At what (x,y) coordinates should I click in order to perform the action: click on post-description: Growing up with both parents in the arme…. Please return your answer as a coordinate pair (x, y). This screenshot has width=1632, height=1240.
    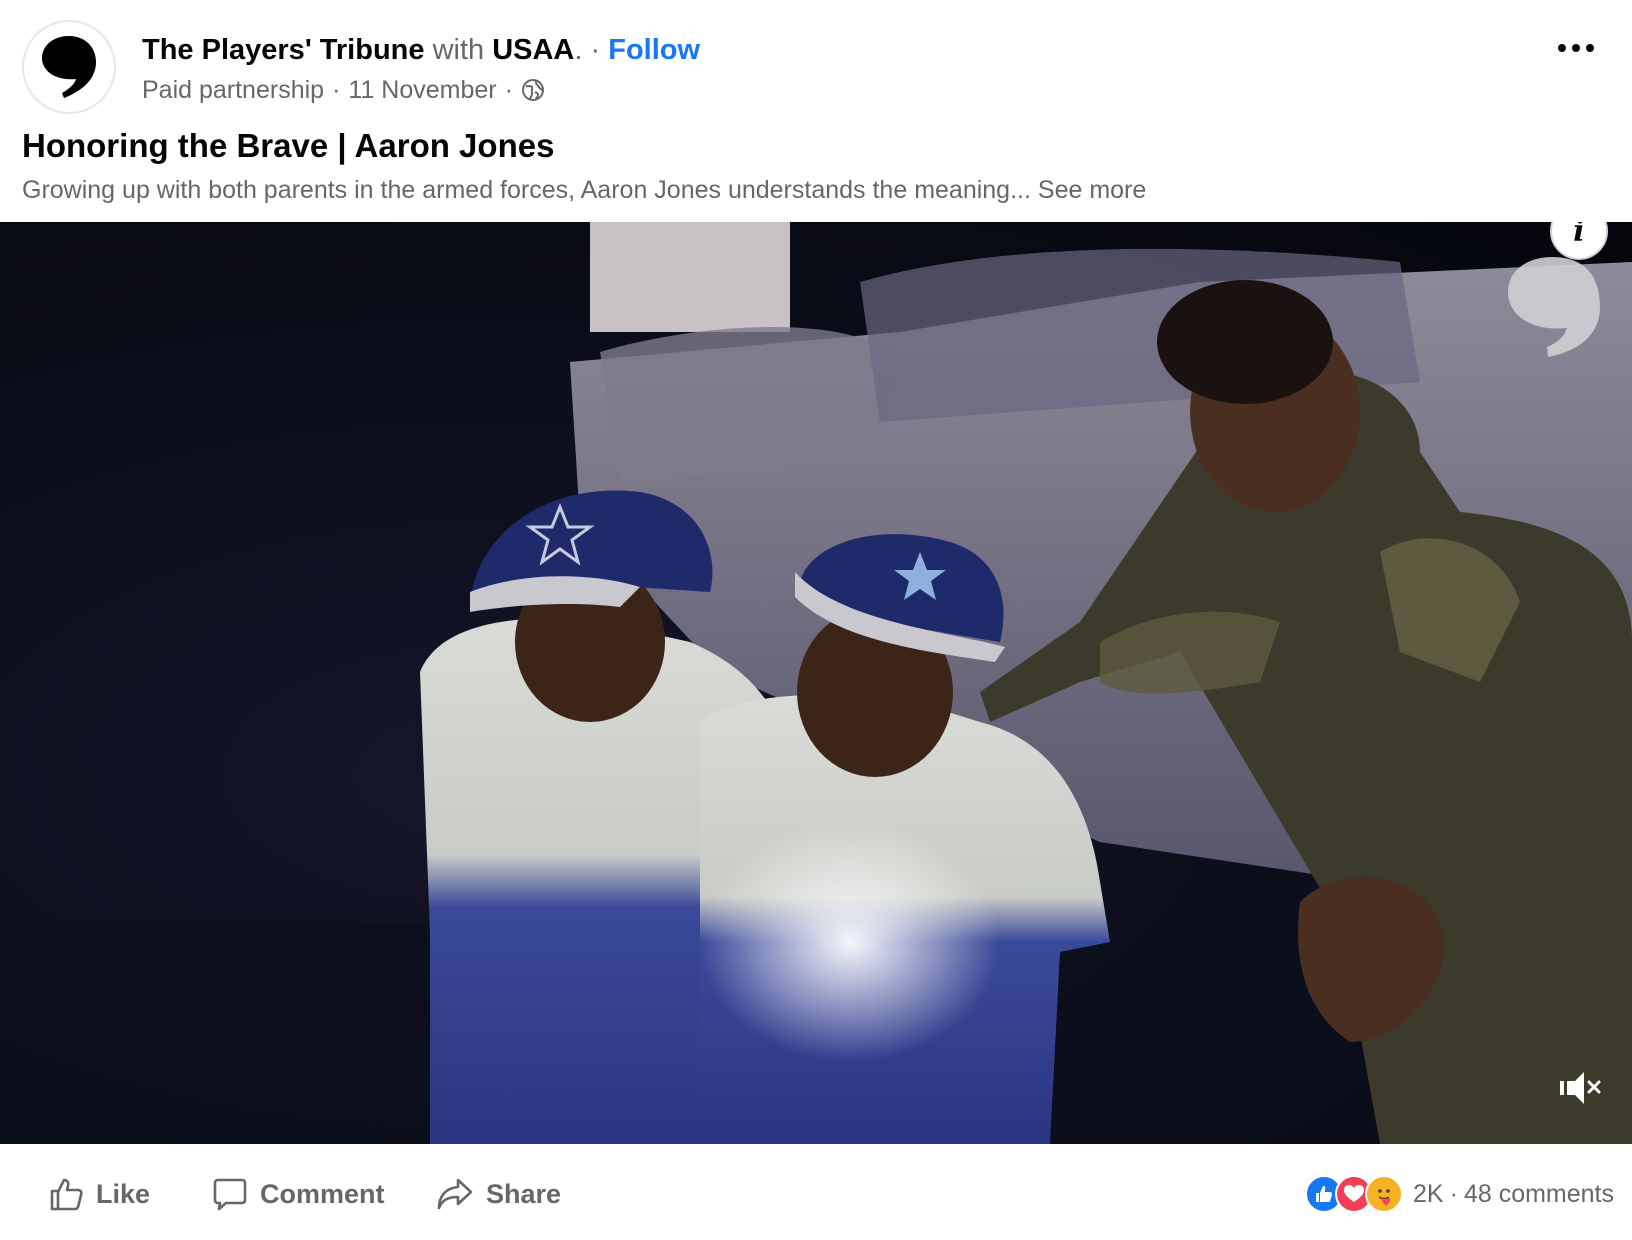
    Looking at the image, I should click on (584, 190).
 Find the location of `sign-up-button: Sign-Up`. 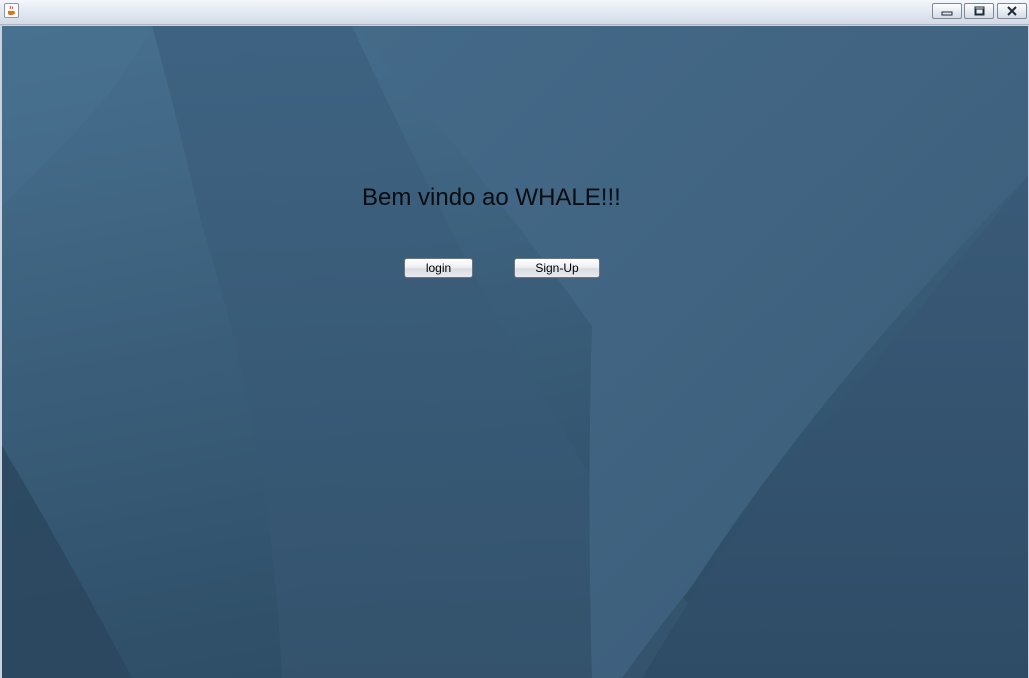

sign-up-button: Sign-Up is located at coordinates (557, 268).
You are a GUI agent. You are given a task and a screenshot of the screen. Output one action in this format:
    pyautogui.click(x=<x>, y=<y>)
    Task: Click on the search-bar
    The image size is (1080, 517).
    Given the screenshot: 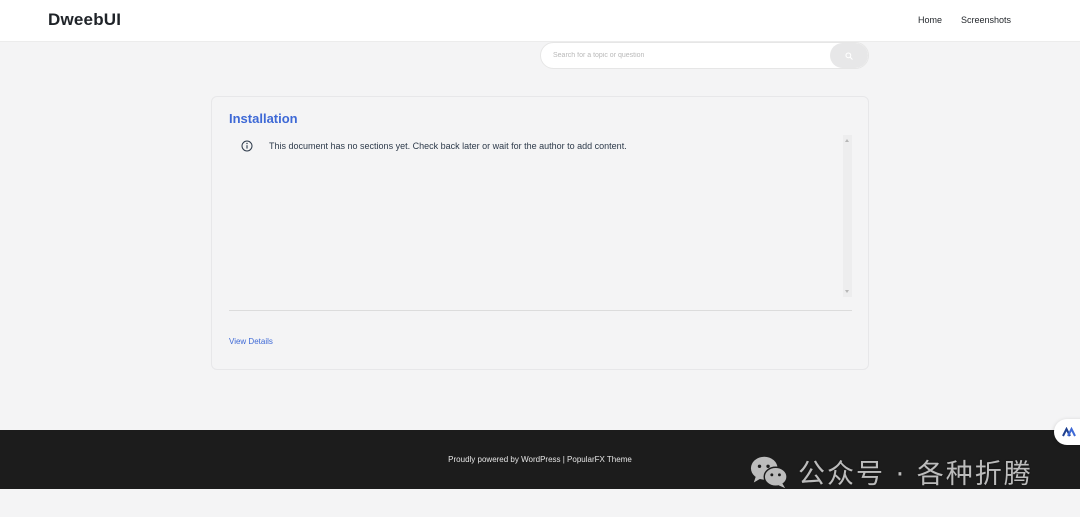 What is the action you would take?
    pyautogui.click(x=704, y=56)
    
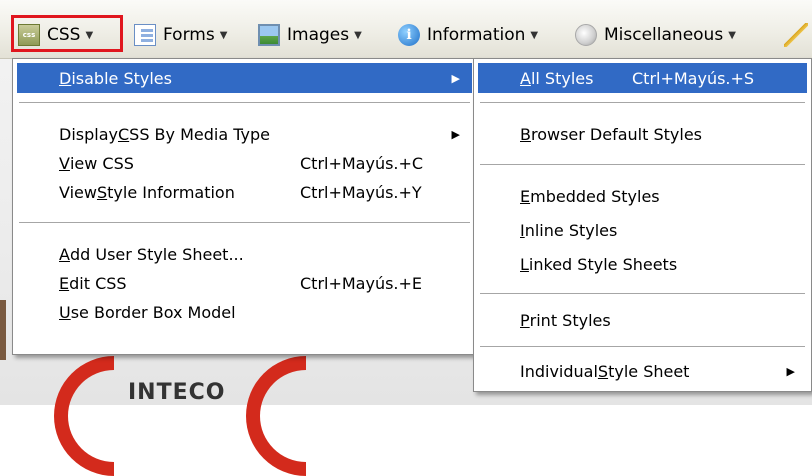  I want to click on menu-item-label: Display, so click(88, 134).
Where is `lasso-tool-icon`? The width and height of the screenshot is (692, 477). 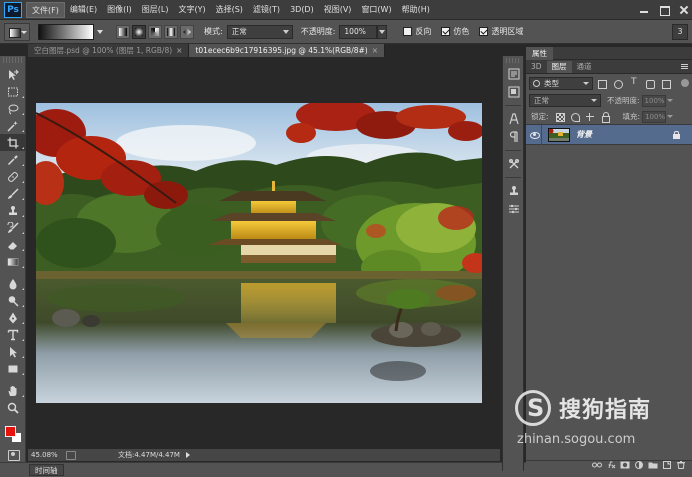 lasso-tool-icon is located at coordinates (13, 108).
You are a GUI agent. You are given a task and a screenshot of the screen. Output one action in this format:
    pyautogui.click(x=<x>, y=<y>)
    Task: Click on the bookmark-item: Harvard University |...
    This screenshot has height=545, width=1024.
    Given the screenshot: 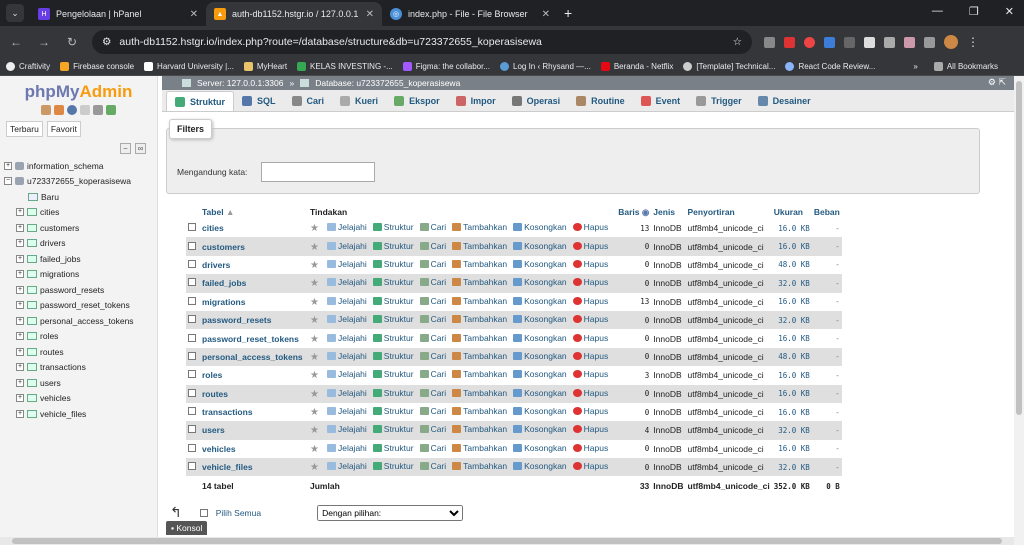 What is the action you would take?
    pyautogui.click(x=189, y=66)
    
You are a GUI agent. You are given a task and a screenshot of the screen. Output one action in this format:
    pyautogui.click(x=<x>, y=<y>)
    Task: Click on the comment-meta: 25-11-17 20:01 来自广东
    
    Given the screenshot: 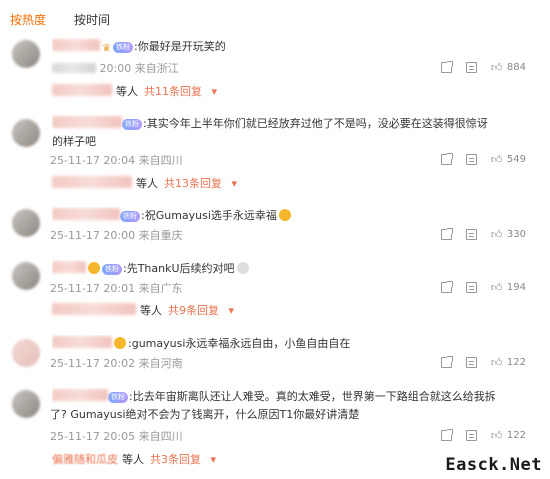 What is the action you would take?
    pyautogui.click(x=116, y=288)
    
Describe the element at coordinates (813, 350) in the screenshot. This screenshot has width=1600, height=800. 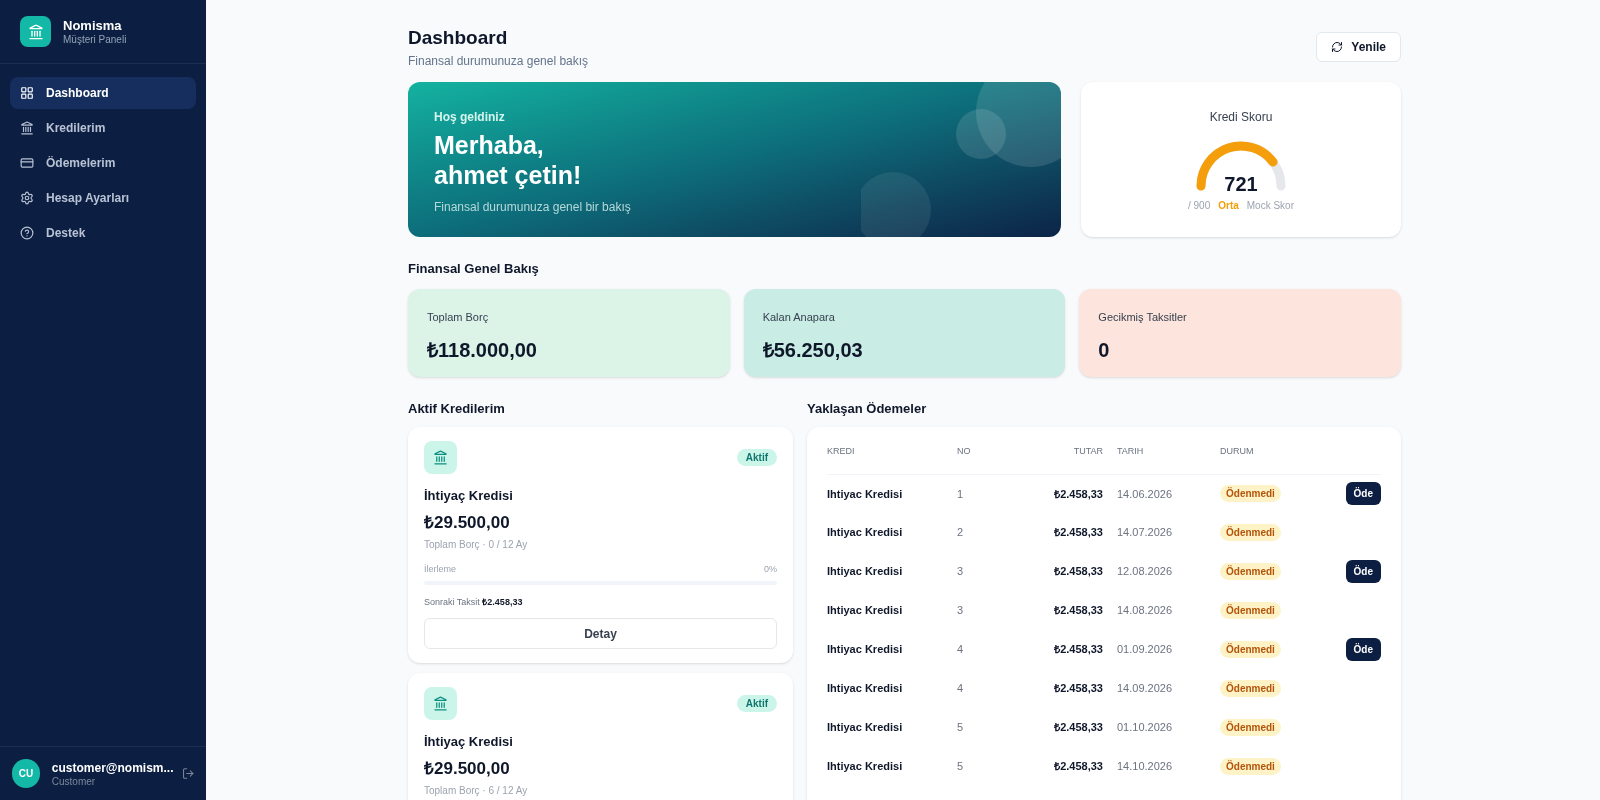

+++

**TASK OBJECTIVE:** Copy the records from their beginning through the line that contains "Looking at the", substituting "image" for "screenshot" and leaving everything else unchanged. Omit the pictures from your copy.

**WORKED SOLUTION:**
At what (x,y) coordinates should I click in order to perform the action: click on post-description: Growing up with both parents in the arme…. Please return your answer as a coordinate pair (x, y). This image has width=1632, height=1240.
    Looking at the image, I should click on (584, 190).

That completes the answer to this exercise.